PROMPT:
The lines to be copied are those below that contain "computer".

DATA FOR PROCESSING:

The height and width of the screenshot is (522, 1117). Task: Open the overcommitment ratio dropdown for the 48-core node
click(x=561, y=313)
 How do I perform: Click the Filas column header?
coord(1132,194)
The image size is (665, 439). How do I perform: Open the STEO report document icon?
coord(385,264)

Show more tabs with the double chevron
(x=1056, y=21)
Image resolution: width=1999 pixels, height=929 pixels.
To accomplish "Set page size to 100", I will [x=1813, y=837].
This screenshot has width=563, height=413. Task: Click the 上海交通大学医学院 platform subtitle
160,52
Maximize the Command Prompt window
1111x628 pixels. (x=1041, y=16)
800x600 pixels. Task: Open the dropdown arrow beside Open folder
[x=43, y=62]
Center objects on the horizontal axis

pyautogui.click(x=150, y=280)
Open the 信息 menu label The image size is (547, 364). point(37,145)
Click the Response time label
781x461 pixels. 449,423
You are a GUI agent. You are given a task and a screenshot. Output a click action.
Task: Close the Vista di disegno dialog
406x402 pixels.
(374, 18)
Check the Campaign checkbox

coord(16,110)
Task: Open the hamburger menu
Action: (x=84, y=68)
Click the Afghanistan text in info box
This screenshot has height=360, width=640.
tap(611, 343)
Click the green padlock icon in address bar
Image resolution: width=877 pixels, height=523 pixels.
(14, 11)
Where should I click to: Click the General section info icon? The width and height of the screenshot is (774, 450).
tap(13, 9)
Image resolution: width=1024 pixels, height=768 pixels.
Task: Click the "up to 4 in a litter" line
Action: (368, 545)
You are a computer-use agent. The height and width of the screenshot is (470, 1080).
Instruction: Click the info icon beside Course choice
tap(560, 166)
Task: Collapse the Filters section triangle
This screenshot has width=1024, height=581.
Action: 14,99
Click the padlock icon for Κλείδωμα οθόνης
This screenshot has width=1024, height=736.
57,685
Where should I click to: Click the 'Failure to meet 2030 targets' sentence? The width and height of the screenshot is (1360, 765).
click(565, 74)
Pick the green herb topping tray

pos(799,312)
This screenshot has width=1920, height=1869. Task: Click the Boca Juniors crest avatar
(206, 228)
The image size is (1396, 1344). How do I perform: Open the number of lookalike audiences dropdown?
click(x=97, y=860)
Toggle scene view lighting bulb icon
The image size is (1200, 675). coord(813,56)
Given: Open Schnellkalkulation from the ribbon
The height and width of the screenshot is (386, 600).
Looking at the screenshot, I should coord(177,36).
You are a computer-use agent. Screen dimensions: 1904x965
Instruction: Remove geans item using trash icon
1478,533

TASK SOLUTION:
You are a computer-use agent. The height and width of the screenshot is (470, 1080).
You are a computer-use agent. Screen dimensions: 1904x965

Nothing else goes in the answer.